To handle abandoned checkouts, a scheduled job (implemented via an API route and configured in vercel.json) transitions carts from CHECKOUT to ABANDONED after 15 minutes of inactivity, releasing the reserved stock back into inventory.

Trade-offs:

Being on a Vercel Hobby plan meant that the cron job could run only once a day. In a production system this would be replaced with a more frequent job or a Redis-based time to live on the reservation key, which handles expiry atomically at the data layer.

2️⃣ Server Actions vs API Routes

Problem:

Next.js supports both Server Actions and API Routes for server-side logic. Without a clear rule for when to use each, the codebase becomes inconsistent and harder to maintain.

Alternatives considered:

  1. Use API routes for everything: Familiar and explicit, but adds unnecessary HTTP overhead for simple internal mutations that do not need public endpoints.

* [EXERCISES]:
**1.** Answer these questions using the Next.js design notes.
(a) After how many minutes of inactivity does the scheduled job move a cart from CHECKOUT to ABANDONED?
(b) How often could the cron job run on the Vercel Hobby plan?
(c) What drawback is given for using API routes for everything?
**2.** Carry on the Next.js design notes from the point where they stop.

* [RECORD EXCERPTS]:
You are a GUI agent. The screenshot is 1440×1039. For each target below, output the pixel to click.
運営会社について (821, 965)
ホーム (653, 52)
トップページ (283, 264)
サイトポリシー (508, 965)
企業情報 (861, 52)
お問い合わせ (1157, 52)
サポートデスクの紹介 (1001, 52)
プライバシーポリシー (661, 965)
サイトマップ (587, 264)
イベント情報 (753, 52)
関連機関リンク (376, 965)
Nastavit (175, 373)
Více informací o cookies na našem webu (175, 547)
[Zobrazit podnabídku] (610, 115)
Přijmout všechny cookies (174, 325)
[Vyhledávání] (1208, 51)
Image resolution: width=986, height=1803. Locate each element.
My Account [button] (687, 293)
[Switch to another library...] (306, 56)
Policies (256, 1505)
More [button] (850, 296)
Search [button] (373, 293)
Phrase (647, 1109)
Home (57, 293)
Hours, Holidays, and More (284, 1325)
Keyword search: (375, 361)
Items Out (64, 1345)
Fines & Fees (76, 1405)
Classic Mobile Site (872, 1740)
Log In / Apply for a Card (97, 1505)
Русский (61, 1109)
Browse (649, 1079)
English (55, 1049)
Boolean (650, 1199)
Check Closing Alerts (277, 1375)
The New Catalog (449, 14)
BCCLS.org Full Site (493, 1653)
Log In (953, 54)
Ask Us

* [WRITTEN RESPONSES]:
**1.**
(a) 15 minutes.
(b) Once a day.
(c) It adds unnecessary HTTP overhead for simple internal mutations that do not need public endpoints.

**2.**
  2. Use Server Actions for everything: Removes HTTP overhead, but cannot handle external callbacks (for example webhooks/cron) and is not suitable for all payload types.

Solution:

Use Server Actions by default, and API Routes for integration boundaries: Most app-owned mutations use Server Actions for lower overhead. API Routes are reserved for cases where Server Actions are not a fit:

  1. Large file payloads: Server Actions have payload constraints, so large binary uploads should go through API Routes.
  2. External callers: Stripe webhooks and CRON triggers from vercel.json require an HTTP endpoint.

Trade-offs:

A Server-Action-first approach can make debugging less transparent because there is no explicit request/response cycle in the browser network tab like there is with API routes.

3️⃣ Component Splitting

Problem:

Components that mix server logic and JSX are hard to test and preview in isolation. If a component depends directly on Server Actions or data fetching, it cannot be rendered without full app context.

Alternatives considered:

  1. Keep logic and UI together: Simpler structure, but poor Storybook compatibility and harder isolated testing.
  2. Mock server context in Storybook: Possible, but adds maintenance overhead and tends to break as server logic evolves.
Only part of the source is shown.